Wynton Marsalis elaborated: “I hate to say this, but black people have spent their time in this country trying to refute their culture. Slavery created an inferiority complex in them. The black church, which is primarily a black version of a white institution, also helped to cut jazz down. The churches don’t want to hear about jazz. Being the great influence they are on black people, that means you’ve lost 70% of the people right there.

“If black people want to listen to funk or soul music rather than jazz, that’s for social reasons – it has to do with not being educated for four centuries and dealing with complexes that are forced on us by society. I played in a funk band, and if we’d try to play a good jazz tune like Herbie Hancock’s ‘Maiden Voyage,’ people would say, ‘Hey, what’s wrong with you? Play us some music – we want to dance.
“Stop any black person on the street and ask him who’s the most profound black artist, who’s the genius. Who do you think they would say? Stevie, that’s who. Now I think Stevie Wonder is great, but for him to be set up as the sublime artist while Sonny Rollins and Wayne Shorter and Herbie Hancock – or Thelonious Monk, who just died – for those people to be ignored is a shame.
“Branford added what he sees as the basis of many difficulties in interracial understanding: “As a black person, you will always be accepted by whites as long as you identify with that which is natural to white culture The minute you begin to exemplify anything that is black, it changes. I don’t think people’s attitudes are going to change in our lifetime.”

Easy though it is to emphathize with the brothers’ skepticism, indications seem to be growing that conditions may improve in the foreseeable future.
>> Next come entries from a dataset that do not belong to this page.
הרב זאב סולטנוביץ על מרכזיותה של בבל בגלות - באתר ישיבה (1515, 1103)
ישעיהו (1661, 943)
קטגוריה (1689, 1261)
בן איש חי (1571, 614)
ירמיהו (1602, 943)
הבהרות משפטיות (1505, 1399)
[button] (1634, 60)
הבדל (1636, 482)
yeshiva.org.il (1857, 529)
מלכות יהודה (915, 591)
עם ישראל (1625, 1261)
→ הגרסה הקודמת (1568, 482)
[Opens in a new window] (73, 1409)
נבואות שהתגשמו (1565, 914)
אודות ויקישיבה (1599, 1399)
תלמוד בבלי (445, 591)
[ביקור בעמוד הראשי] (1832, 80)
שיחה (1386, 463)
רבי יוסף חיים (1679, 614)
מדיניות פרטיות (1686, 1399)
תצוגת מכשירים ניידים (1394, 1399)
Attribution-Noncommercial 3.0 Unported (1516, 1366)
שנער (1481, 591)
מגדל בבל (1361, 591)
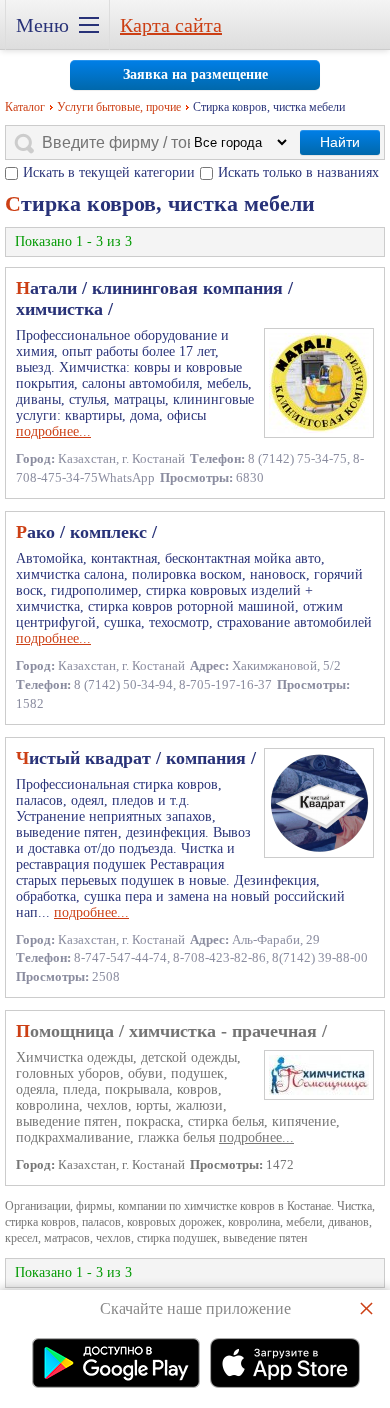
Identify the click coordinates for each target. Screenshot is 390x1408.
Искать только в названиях (298, 172)
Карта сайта (171, 25)
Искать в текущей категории (109, 172)
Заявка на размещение (195, 74)
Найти (340, 142)
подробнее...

The best evidence, in fact, is provided by the Marsalis phenomenon itself.
Wynton Marsalis is the first musician, black or white, playing non-fusion, uncompromising acoustic jazz, to become the object of a high-powered promotional campaign launched by a major record company. He has been playing with incredible success to predominantly white listeners, who evidently are able and willing to relate to this aspect of black culture.
Unprecedented, too, is the stipulation in the Marsalis CBS contract calling for him to record a classical album. Never before has any jazz musician been signed under these conditions. He will fulfill this part of his obligation next December when, in an album to be recorded with the Czech Philharmonic in Prague, he will play the Johann Hummel Concerto for Trumpet and Henri Tomasi’s Concerto for Trumpet and Orchestra.
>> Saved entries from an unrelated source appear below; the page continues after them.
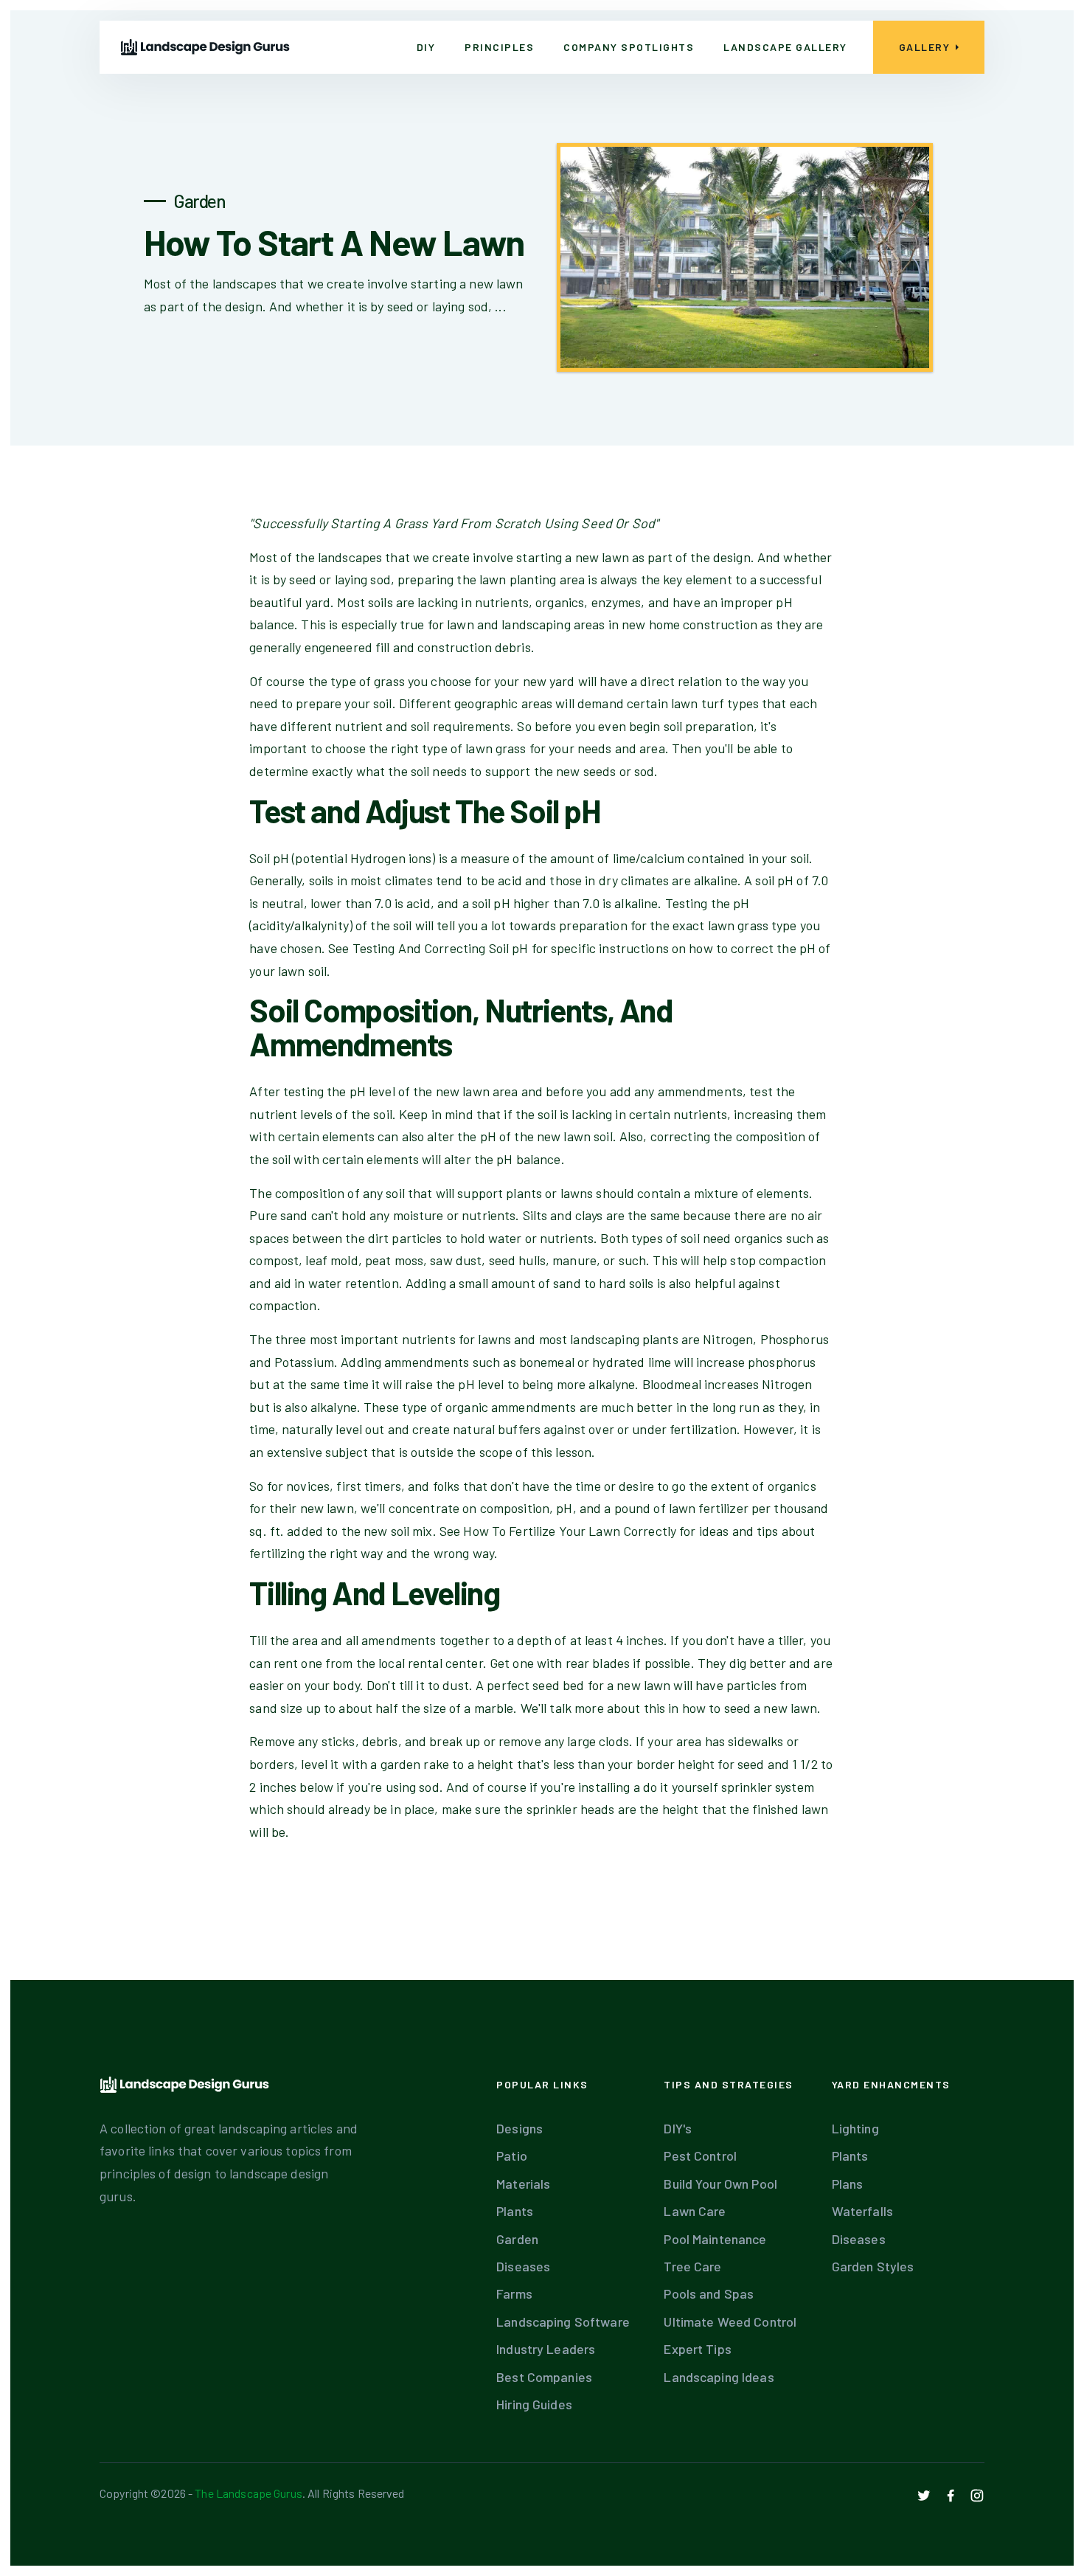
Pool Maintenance (715, 2239)
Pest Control (700, 2155)
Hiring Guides (534, 2404)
Still another notable aspect of the New Orleans youngsters’ accomplishments is their insistence on a dignified appearance. “People relate to what they see, said Wynton. “You can’t come on stage looking like you’re dressed for a football game. We believe in protocol, punctuality, a visually smart presentation.” To see the Marsalis brothers in their carefully selected suits, shirts and ties is to be reminded of a tradition that was all but lost in the generation of jeans and dirty, torn jackets.
With the help of these young, dedicated and immensely gifted artists, who transcend the barriers between classical music and other idioms, an attempt is being made to erase a series of anti-jazz stereotypes and prejudices that has lasted almost a century. The Marsalises have the right ideas at the right time, and they didn’t arrive a moment too soon.